A list of such weapons is set out in Schedule 1 to the Criminal Justice Act 1988 (Offensive Weapons) Order 1988. Section 141A of the 1988 Act makes it an offence to sell certain articles with a blade or point to anyone aged under 18. Clause 1 of the Bill will make it an offence also to sell corrosive products to a person aged under 18. As is clear from these provisions, anyone who sells, hires, offers for sale or hire, exposes or has in their possession for the purpose of sale or hire any of the weapons to which the 1988 order applies—whether online or otherwise—is guilty of an offence. This would apply to individuals, but “a person” can include a body corporate or unincorporated, such as a company.
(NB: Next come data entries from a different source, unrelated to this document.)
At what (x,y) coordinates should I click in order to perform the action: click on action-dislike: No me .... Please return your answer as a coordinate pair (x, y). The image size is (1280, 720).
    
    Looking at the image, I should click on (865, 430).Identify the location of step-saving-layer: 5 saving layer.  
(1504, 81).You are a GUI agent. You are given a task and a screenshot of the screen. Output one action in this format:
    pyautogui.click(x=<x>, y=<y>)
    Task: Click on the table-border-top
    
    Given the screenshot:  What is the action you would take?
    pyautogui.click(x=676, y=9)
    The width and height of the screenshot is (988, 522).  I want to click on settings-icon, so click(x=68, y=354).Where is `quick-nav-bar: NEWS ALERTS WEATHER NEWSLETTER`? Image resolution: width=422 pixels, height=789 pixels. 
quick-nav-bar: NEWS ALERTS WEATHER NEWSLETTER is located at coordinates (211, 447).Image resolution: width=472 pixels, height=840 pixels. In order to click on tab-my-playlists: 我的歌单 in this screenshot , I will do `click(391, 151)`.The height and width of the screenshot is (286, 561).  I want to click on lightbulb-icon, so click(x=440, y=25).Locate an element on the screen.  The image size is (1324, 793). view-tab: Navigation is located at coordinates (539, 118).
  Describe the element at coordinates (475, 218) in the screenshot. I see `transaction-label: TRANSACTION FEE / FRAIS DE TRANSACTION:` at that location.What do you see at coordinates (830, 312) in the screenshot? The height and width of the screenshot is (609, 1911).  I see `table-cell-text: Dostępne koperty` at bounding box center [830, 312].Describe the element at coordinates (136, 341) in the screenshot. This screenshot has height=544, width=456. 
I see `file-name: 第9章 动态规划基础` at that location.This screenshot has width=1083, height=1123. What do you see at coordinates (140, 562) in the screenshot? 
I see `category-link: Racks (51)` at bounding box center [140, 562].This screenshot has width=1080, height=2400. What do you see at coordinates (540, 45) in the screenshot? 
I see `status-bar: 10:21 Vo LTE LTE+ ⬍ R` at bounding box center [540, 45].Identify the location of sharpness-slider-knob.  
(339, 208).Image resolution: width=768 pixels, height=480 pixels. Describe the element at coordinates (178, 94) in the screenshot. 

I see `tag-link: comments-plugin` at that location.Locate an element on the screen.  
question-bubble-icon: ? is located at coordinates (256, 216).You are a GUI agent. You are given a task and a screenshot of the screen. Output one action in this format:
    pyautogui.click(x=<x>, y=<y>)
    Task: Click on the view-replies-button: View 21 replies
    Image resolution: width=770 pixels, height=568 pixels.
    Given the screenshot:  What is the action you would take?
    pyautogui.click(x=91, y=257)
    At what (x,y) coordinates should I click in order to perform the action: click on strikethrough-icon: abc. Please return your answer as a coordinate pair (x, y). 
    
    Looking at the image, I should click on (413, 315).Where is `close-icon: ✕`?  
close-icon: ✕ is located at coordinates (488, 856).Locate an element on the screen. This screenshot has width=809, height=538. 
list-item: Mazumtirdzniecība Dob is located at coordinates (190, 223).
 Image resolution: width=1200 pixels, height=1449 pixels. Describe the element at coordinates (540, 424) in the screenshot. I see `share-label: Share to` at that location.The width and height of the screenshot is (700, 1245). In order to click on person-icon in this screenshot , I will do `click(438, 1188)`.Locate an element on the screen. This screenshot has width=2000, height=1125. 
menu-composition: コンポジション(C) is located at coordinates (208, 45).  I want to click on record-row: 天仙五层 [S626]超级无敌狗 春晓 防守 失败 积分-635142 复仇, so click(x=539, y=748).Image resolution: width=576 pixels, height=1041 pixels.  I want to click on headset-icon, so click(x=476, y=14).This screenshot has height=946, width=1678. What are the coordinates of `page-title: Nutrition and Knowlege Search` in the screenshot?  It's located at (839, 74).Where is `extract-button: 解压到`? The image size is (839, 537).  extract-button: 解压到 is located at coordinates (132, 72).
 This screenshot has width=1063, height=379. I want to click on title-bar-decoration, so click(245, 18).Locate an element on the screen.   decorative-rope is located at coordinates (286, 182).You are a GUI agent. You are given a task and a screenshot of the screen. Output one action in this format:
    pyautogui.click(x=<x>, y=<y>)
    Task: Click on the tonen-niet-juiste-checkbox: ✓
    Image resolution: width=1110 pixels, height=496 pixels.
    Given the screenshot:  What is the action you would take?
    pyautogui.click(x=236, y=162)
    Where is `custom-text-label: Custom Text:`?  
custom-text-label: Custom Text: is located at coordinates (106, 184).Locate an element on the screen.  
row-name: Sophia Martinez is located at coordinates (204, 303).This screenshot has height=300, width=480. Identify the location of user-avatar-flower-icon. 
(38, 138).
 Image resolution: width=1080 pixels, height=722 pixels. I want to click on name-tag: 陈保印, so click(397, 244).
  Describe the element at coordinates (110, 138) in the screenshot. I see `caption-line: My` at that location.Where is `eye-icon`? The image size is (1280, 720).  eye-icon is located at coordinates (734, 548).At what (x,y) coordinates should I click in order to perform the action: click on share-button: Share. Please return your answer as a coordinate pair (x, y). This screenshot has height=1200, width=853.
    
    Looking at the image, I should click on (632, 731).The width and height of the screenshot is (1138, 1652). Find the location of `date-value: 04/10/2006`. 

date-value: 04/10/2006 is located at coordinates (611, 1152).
Where the user of a website places advertisements or listings for anything contained in the 1988 order on that website, the service provider may rely on the defence in relation to hosting under Regulation 19 of the Electronic Commerce (EC Directive) Regulations 2002, as mentioned by the noble Lord, Lord Kennedy. Whether Regulation 19 applies will depend on the facts of the case. As the noble Lord mentioned, there may also be jurisdictional issues if the service provider is based overseas. I assure noble Lords that the sites I found were all based overseas. Regulation 19 will not apply where the provider of the website is offering the items for sale directly and where the provider had actual knowledge of the unlawful activity and upon obtaining that knowledge did not act expeditiously to remove or disable access to the information.
We therefore consider that the provider of a website who sells items on it directly would likely be caught under the wording of the legislation. Where the provider of the website is enabling advertisements to be placed by others, the defence under Regulation 19 may be available. We have discussed the matter with the Crown Prosecution Service, which is of the view that these provisions can be used to prosecute where appropriate. In the light of this explanation of the existing law, I hope that the noble Lord will be content to withdraw his amendment.
I thank the Minister for her helpful response. I tabled the amendment to highlight the problems in this area. It was good to hear that there are already provisions in place to deal with these matters. I look forward in due course to the Government’s White Paper on the wider debate on the internet, the good that it does and how we deal with its bad side. At this stage, I am happy to withdraw the amendment.